| Unit name | Martingale Theory with Applications 4 |
|---|---|
| Unit code | MATHM0045 |
| Credit points | 20 |
| Level of study | M/7 |
| Teaching block(s) |
Teaching Block 1 (weeks 1 - 12) |
| Unit director | Professor. Balazs |
| Open unit status | Not open |
| Units you must take before you take this one (pre-requisite units) |
MATH20008 Probability 2 |
| Units you must take alongside this one (co-requisite units) |
None |
| Units you may not take alongside this one |
None |
| School/department | School of Mathematics |
| Faculty | Faculty of Science |
Unit aims
To lay foundations for further studies in probability theory. To stimulate through theory and examples, an interest and appreciation of the power of the elegant method of martingales in probability theory.
Unit description
First, rigorous foundations and essential tools of probability theory are introduced; various modes of convergence of random variables (almost sure, L^p, in probability, weak) and the connections between them are presented. We then turn to the theory of martingales which is of fundamental importance to probability theory, statistics, and mathematical finance. This unit is a concise introduction of the basic concepts, results and examples of this powerful and elegant theory.
Relation to other units
Probability 2 has introduced Martingales, but only covers the most basic of results, mostly without rigorous proofs. This unit will prove most of the results in a rigorous measure-theoretic fashion, and will be essential for students who wish to go on to study post-graduate level probability theory. In particular, students will find the understanding of material in this unit very helpful in other related units, such as Financial Mathematics and Further Topics in Probability (for which this unit is a prerequisite).

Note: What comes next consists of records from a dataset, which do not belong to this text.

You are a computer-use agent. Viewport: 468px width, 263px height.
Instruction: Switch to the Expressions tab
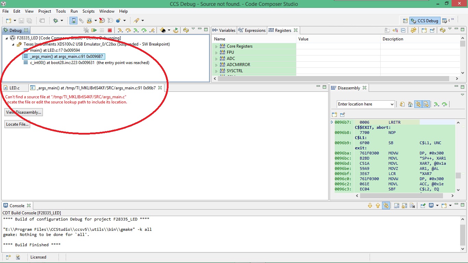click(x=252, y=30)
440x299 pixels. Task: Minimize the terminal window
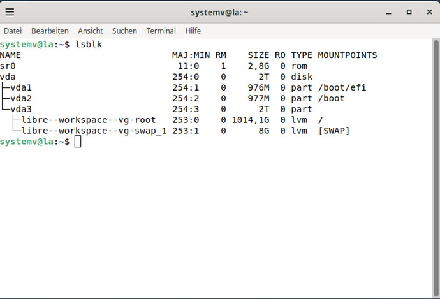pos(388,12)
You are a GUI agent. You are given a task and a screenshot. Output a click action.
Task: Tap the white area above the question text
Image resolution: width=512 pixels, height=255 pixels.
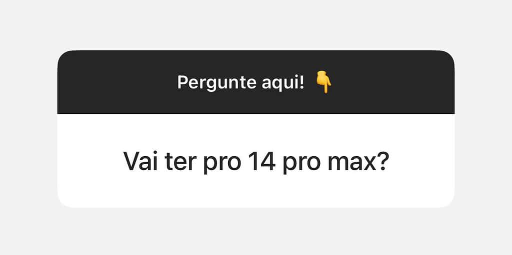256,131
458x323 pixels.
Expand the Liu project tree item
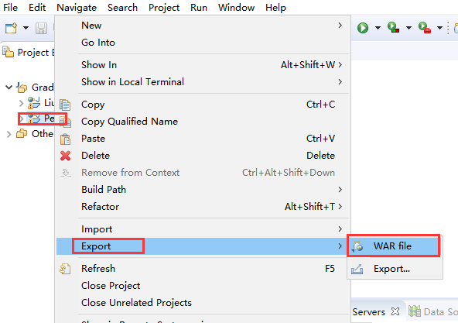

To gain insight and familiarity with the various techniques and notions of convergence in the theory of random variables (in probability, almost sure, L^p, in distribution). To gain an understanding of martingales, and to be able to formulate problems in probability/statistics theory in terms of martingales. Students will also gain more experience in writing proofs, thus laying the foundation for future studies in probability theory at advanced undergraduate and postgraduate levels.
The unit will be taught through a selection of lectures, online materials, independent activities such as problem sheets and other exercises, problem classes, support sessions and office hours.

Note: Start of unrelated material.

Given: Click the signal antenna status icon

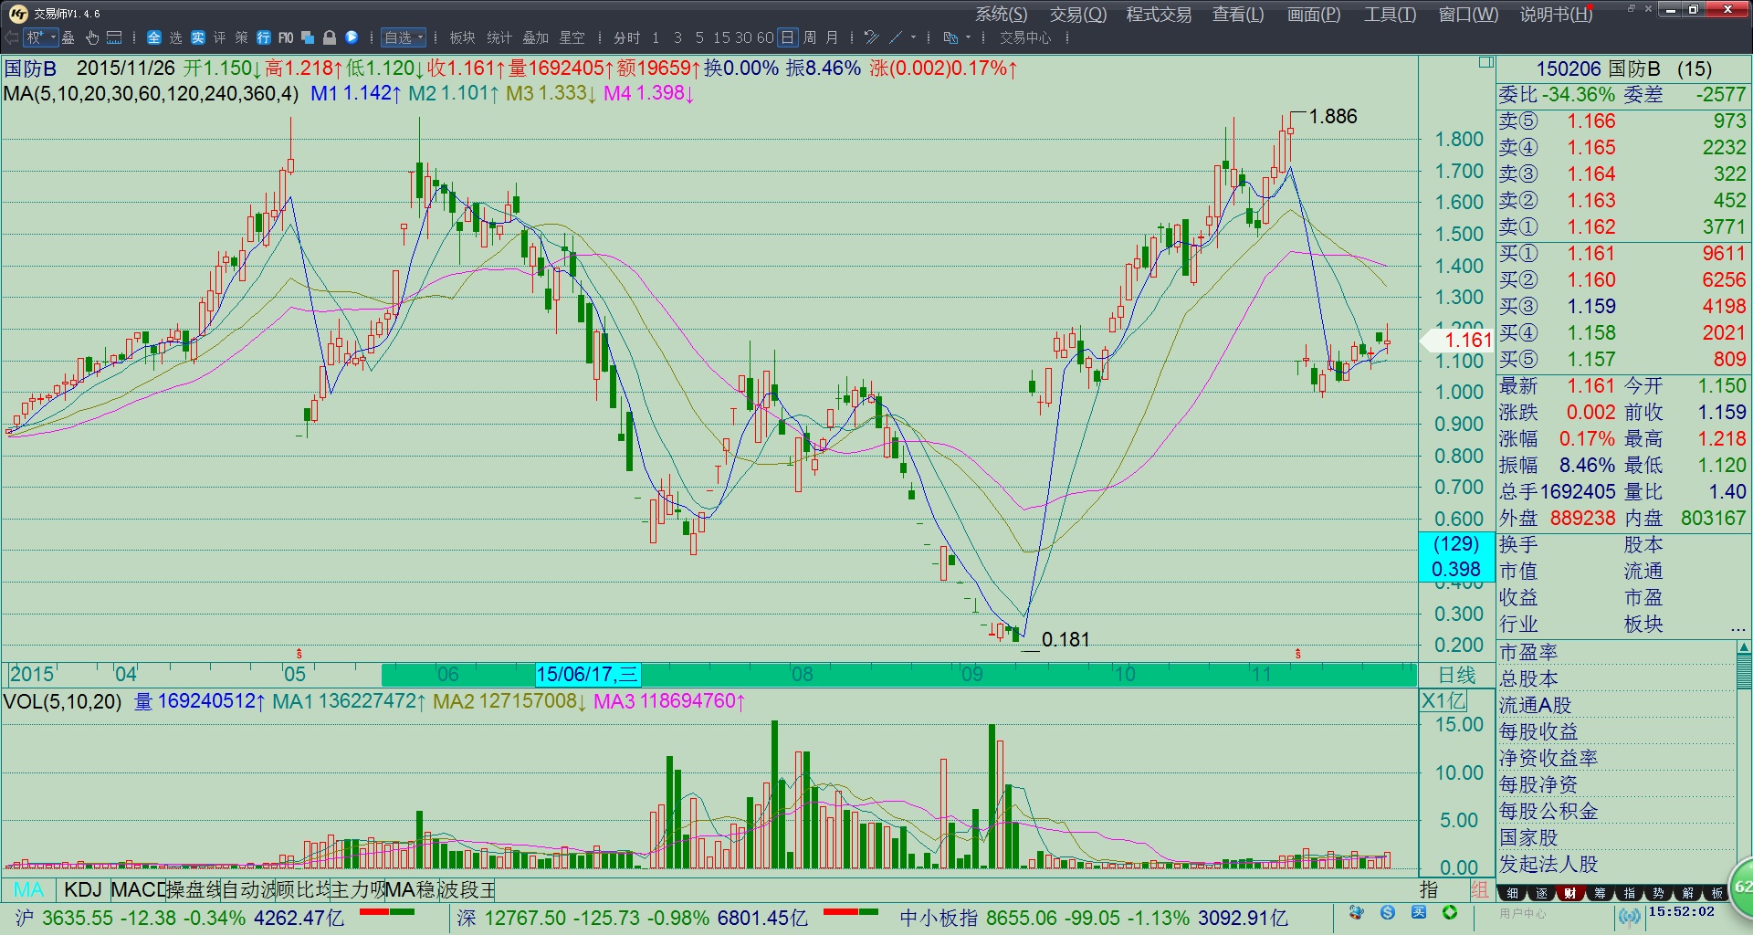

80% Timed examination 20% Coursework.
Raw scores on the examinations will be determined according to the marking scheme written on the examination paper. The marking scheme, indicating the maximum score per question, is a guide to the relative weighting of the questions. Raw scores are moderated as described in the Undergraduate Handbook.

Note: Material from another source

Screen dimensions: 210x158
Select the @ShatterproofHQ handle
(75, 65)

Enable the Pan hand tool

If this unit has a Resource List, you will normally find a link to it in the Blackboard area for the unit. Sometimes there will be a separate link for each weekly topic.
If you are unable to access a list through Blackboard, you can also find it via the Resource Lists homepage. Search for the list by the unit name or code (e.g. MATHM0045).
How much time the unit requires
Each credit equates to 10 hours of total student input. For example a 20 credit unit will take you 200 hours
of study to complete. Your total learning time is made up of contact time, directed learning tasks,
independent learning and assessment activity.
See the University Workload statement relating to this unit for more information.
Assessment
The Board of Examiners will consider all cases where students have failed or not completed the assessments required for credit.
The Board considers each student's outcomes across all the units which contribute to each year's programme of study. For appropriate assessments, if you have self-certificated your absence, you will normally be required to complete it the next time it runs (for assessments at the end of TB1 and TB2 this is usually in the next re-assessment period).
The Board of Examiners will take into account any exceptional circumstances and operates
within the Regulations and Code of Practice for Taught Programmes.